Although the Company has taken steps to verify the title to mineral properties in which it has an interest, in accordance with industry standards for the current stage of exploration of such properties, these procedures do not guarantee the company's title. Property title may be subject to unregistered prior agreements or transfers and title may be affected by undetected defects.
Metal Price Risk:
The principal activity of the Company is the exploration and development of precious metal and base metal resource properties. A sustained and substantial decline in precious metal and base metal commodity prices could result in the write-down, termination of exploration and development work or loss of its interests in identified resource properties. Although such prices cannot be forecasted with certainty, the Company carefully monitors factors which could affect precious metal and base metal commodity prices in order to assess the feasibility of its resource projects.
Other Risks
The Company's Share Price Fluctuations and Speculative Nature of Securities:
The price of the Company shares could fluctuate substantially and should be considered speculative securities. The price of the Company's shares may decline, and the price that prevails in the market may be higher or lower than the price investors pay depending on many factors, some of which are beyond the Company's control. In addition, the equity markets in general have experienced extreme price and volume fluctuations historically that have often been unrelated or disproportionate to the operating performance of those companies. These broad market factors may affect the market price of the Company's shares adversely, regardless of its operating performance.

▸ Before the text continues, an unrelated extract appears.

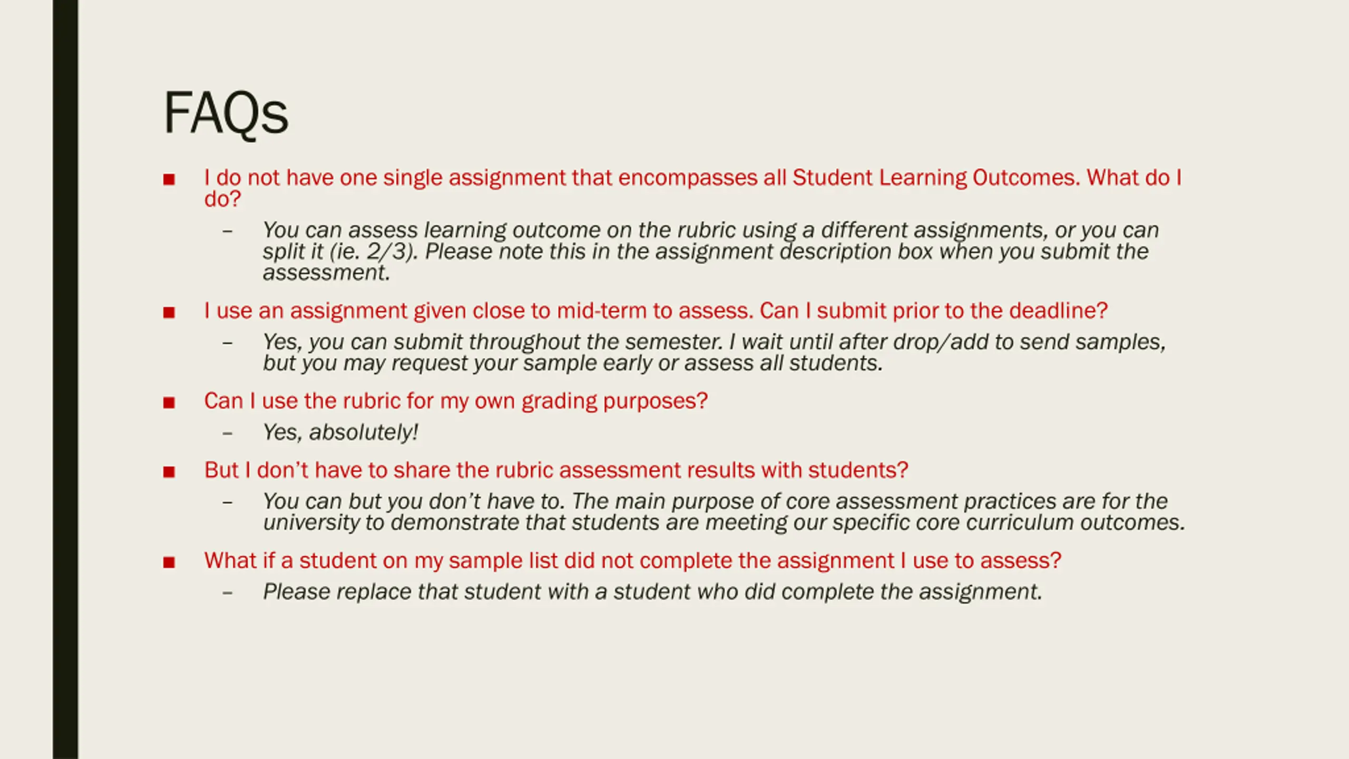Screen dimensions: 1349x759
Task: Click the red bullet beside grading purposes question
Action: pos(169,403)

Volatility in the Price of the Company Shares:
The market for the Company's Shares may be characterized by significant price volatility when compared to seasoned issuers, and management expects that the share price will be more volatile than a seasoned issuer for the indefinite future. In the past, plaintiffs have often initiated securities class action litigation against a company following periods of volatility in the market price of its securities. The Company may in the future be a target of similar litigation. Securities litigation could result in substantial costs and liabilities and could divert management's attention from dayto-day operations and consume resources, such as cash.
Operating results may fluctuate as a result of a number of factors, many of which are outside of the control of the Company. The following factors may affect operating results: ability to compete; ability to attract clients; amount and timing of operating costs and capital expenditures related to the maintenance and expansion of the business, operations and infrastructure; general economic conditions and those economic conditions specific to the banking industry; ability to keep web access operational at a reasonable cost and without service interruptions; the success of product expansion; and ability to attract, motivate and retain top-quality employees.
Investor Relations
The Company has not entered into any agreements with any investor relations firms. Additional information on the Company can also be found on www.sedar.com.
Additional Disclosure for Venture Issuers without Significant Revenue
Additional disclosure is available on the Company's website or through www.sedar.com.